# derivatives of Artin L-functions

This is a vague question: I'm sorry for that.

Let's start with $\chi$ a (primitive odd) Dirichlet character modulo $n$ and look at the corresponding L-function $$L(s, \chi)=\sum \frac{\chi(n)}{n^s}.$$ A classical formula due to Hurwitz computes the logarithmic derivative of $L(s, \chi)$ at $s=0$ in terms of the Gamma function: $$\frac{L'(0, \chi)}{L(0,\chi)}=-\log n + \frac{\sum \log \Gamma(1-\frac{u}{n})\chi(u)}{\sum \chi(u) \frac{u}{n}}$$ (By the way, does anybody know of some good references for this formula?)

That's the abelian case. Now imagine $L/\mathbb{Q}$ is a Galois field extension with non-abelian Galois group $G$, and let $\chi$ be a character of $G$. Now one has the Artin L-function.

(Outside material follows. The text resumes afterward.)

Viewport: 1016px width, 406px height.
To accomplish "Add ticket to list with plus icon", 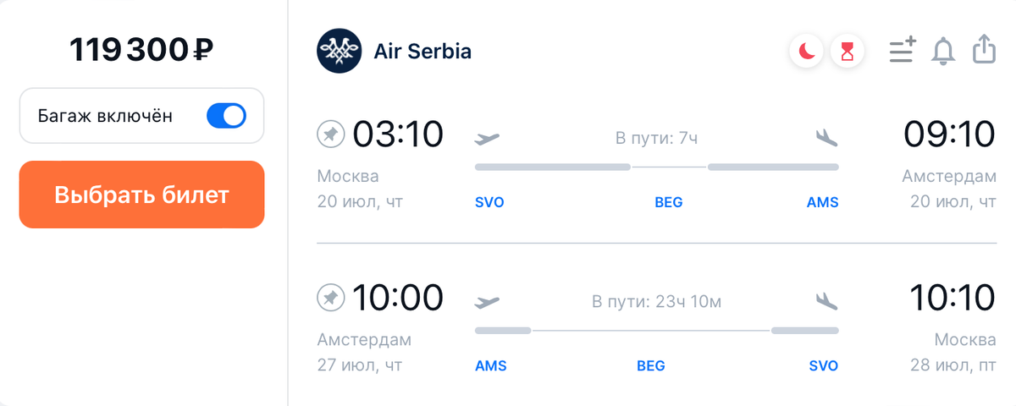I will click(x=903, y=51).
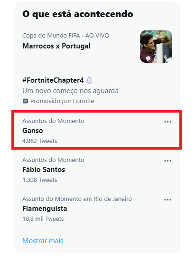The width and height of the screenshot is (195, 257).
Task: Open the goalkeeper thumbnail image
Action: pyautogui.click(x=156, y=47)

Question: Is there any similar formula know for $\frac{L'(0, \chi)}{L(0, \chi)}$?

My naive guess would be the following: by Brauer's theorem one knows that $\chi$ can be written as a sum with rational coefficients of characters induced by cyclic subgroups of $G$, so $\log L(s, \chi)$ should be a sum with rational coefficients of some Dirichlet L-functions and for each one there is a such a formula. However, I was unable to find something like that in the literature. Is there some mistake here? If rational coefficients create some trouble, one can also write $\chi$ as a combination with integer coefficients of characters induced from elementary subgroups. Does it help?

Another question: is there any relation between Jacobi sums and these derivatives?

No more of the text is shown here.